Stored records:
*** Begin section ***

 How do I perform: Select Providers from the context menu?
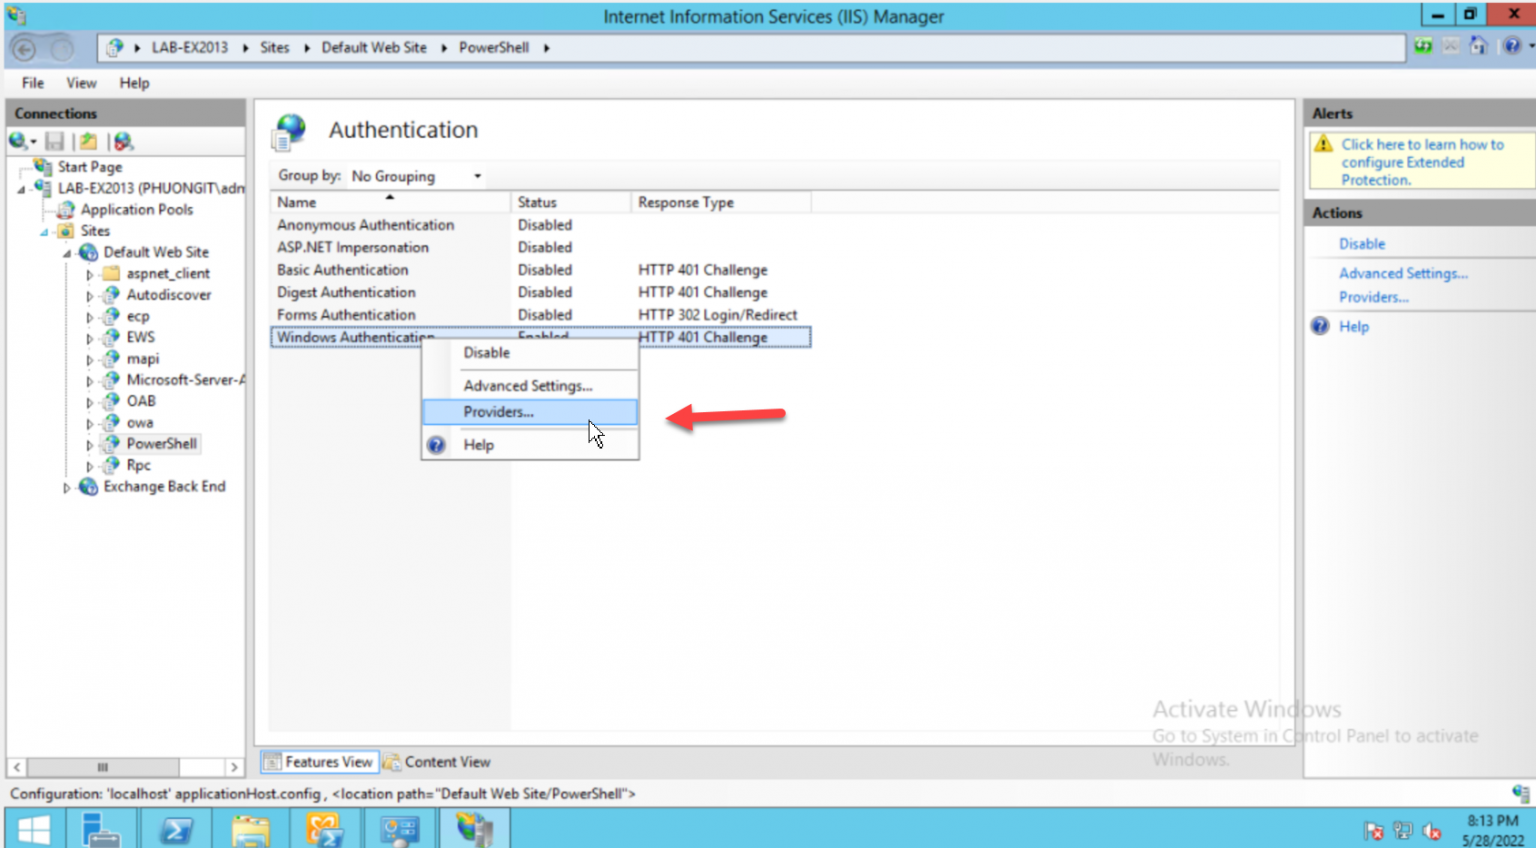point(498,411)
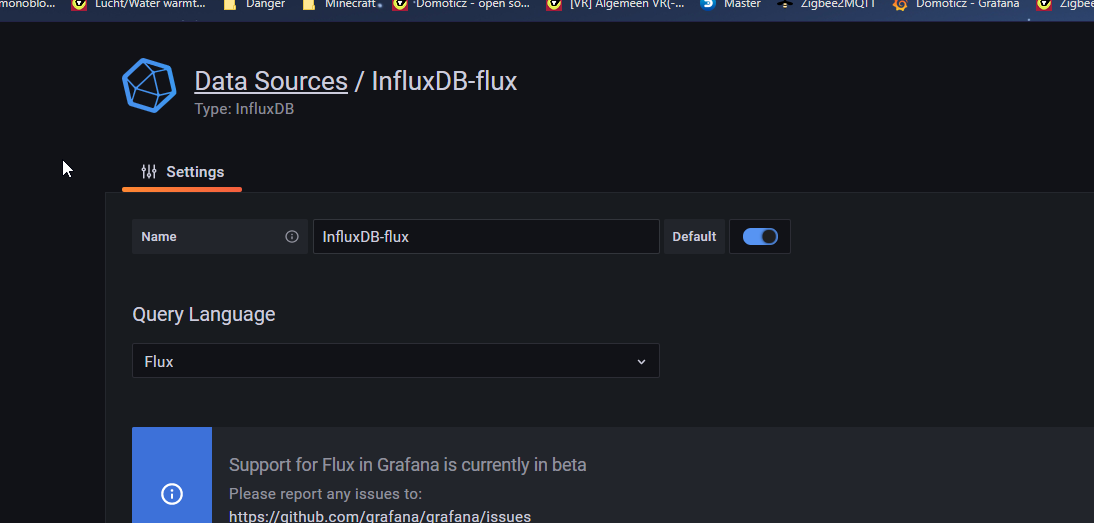The image size is (1094, 523).
Task: Open the Zigbee2MQTT bookmark
Action: point(826,4)
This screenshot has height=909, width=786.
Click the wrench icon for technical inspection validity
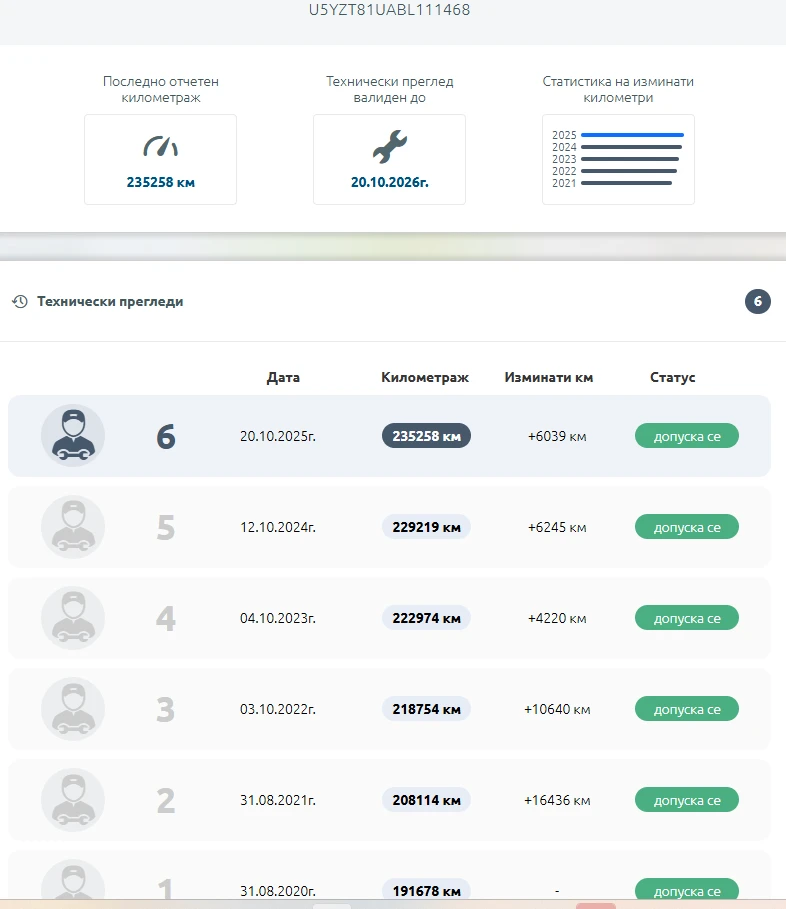(389, 148)
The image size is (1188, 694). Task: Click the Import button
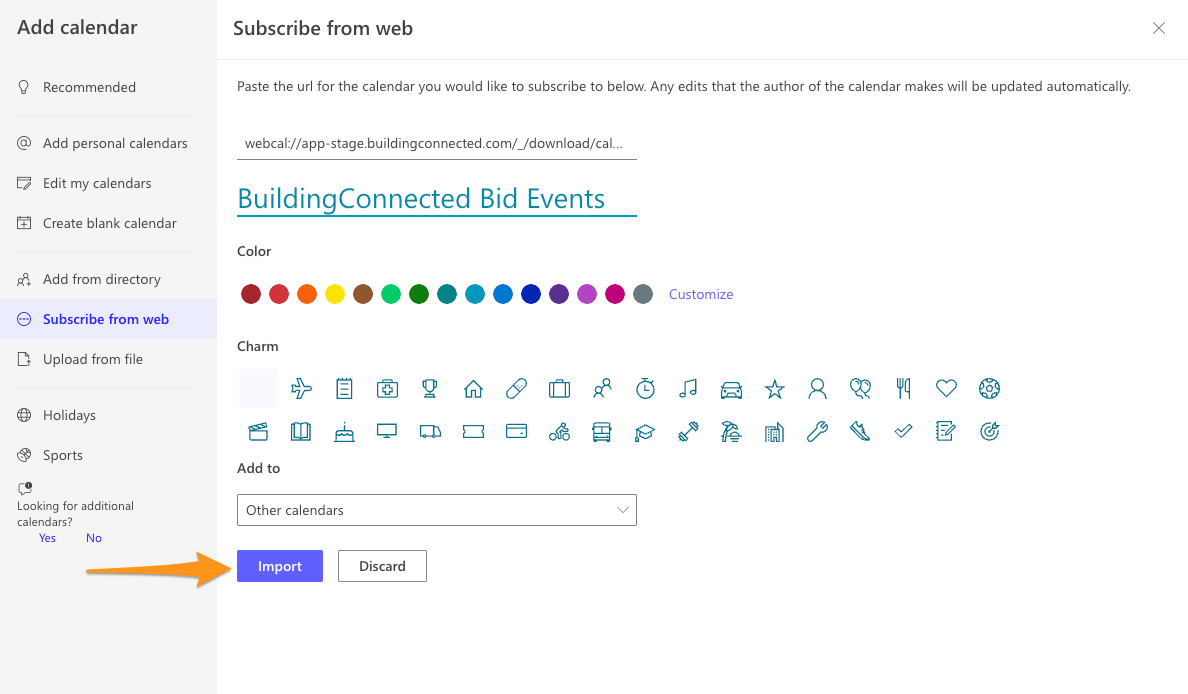coord(280,566)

*** End section ***

[Activity] Set every entry down again word for word, but not the pictures.

[Your response]
 How do I perform: Select Providers from the context menu?
point(498,411)
The image size is (1094, 523).
Task: Open the Zigbee2MQTT bookmark
Action: point(826,4)
This screenshot has height=909, width=786.
Click the wrench icon for technical inspection validity
(389, 148)
The image size is (1188, 694). Task: Click the Import button
coord(280,566)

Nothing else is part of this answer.